Some context:
In Western Sydney, there’s a critically endangered vegetation type called Cooks River Clay Plain Scrub Forest, of which there’s less than 1% of its original extent. All the remaining patches are heavily fragmented and surrounded by very urban areas. The biggest remaining patch (~11 ha, so pretty small) is a 2 minute drive from my house, so I’ve started to survey it and record everything I can find in there.
In 1979, a local resident called Tony Price did a similar thing, but for plant species only; he spent 3 years surveying the area (not just to get a species count, but also looking at flowering times, fire ecology, etc. --> I’m only doing the species count). Since then, there have been zero major surveys of the patch, with 1 or 2 surveys in the 41 years since merely confirming the top 10% common/dominant species were still there, and then just assuming everything else had stayed the same since 1979…
So I’m recording everything (all the non-plant stuff will be ‘baseline’ data given it hasn’t been recorded there before), but I’m specifically comparing my plant species count with his to see which species have persisted over time, which have disappeared, which new ones have appeared, etc.
To cut to the chase, at what point do I stop searching for new plant species and assume I’ve found ‘everything’ that is still there.

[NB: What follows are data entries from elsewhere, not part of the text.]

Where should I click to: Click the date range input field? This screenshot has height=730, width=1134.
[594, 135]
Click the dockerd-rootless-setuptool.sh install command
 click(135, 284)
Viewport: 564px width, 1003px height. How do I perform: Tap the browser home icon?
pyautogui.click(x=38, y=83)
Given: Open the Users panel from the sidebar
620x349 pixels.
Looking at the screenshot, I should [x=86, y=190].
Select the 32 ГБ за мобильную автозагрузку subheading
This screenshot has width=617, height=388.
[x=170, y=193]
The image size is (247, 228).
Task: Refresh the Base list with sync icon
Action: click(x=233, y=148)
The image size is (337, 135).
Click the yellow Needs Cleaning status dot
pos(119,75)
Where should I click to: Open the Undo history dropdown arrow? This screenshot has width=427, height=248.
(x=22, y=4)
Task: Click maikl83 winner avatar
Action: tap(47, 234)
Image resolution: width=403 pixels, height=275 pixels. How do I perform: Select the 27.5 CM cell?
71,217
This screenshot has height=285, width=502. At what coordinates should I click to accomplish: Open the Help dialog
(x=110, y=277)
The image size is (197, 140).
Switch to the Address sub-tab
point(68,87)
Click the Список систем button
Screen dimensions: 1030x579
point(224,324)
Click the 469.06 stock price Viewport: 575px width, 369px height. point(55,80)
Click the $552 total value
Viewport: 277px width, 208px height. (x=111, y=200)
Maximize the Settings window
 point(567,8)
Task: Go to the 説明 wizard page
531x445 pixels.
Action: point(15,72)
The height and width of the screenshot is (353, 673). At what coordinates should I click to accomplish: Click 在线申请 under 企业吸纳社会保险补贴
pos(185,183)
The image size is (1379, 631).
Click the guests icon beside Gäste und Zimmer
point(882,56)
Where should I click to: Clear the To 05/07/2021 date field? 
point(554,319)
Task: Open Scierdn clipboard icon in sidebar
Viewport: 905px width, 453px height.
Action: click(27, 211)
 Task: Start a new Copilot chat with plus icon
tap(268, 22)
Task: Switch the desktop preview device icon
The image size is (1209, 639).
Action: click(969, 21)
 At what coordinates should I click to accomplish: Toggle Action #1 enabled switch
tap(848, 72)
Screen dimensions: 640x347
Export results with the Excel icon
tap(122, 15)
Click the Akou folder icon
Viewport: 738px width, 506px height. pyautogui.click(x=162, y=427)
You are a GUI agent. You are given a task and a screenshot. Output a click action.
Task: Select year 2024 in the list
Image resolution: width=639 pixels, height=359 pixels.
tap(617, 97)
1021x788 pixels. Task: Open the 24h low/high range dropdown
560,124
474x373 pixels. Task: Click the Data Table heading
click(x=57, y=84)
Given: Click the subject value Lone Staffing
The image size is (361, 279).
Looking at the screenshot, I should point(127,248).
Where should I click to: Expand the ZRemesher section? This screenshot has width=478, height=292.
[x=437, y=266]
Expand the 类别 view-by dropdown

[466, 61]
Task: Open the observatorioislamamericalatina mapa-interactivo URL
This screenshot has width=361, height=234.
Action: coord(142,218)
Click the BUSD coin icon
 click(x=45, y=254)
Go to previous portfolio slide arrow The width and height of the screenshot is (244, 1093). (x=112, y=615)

In 1979, Price recorded 467 species; after ~42 hours so far, I’ve found 267:
The figure is slightly dodgy because a) I don’t spend the entire time each survey looking only for plants and b) I don’t walk the exact same route through the reserve each time, but it’s clear that relatively soon, the curve will start to plateau, and it will become harder and harder for me to find new species each trip.
Quite a number of the species Price found will no longer be there (e.g. rare orchids smothered by weeds, garden escapees that appeared once or twice but never established), so I’m assuming the ‘true’ number of current species there is less than 467 (although this is probably slightly counterbalanced as I’ve found a number of new invasive species that weren’t there in 1979). Given I’m at 267 right now, at what point do I pack up shop and say I’ve found essentially everything, or at the very least it would not be feasible to continue to search. The dilemma of course is that if you survey over a long time and don’t find something, there are two possibilities: 1) it genuinely isn’t there or 2) you just haven’t looked in the right spot yet/have overlooked it each time. As long as you continue to not find that species, it is impossible to tell which of these 2 scenarios applies.
This has become a very long and rambling post, so I guess to sum up:
At what point on a species accumulation curve, for a relatively small area, do you stop surveying and decide you have found ‘everything’ within reason?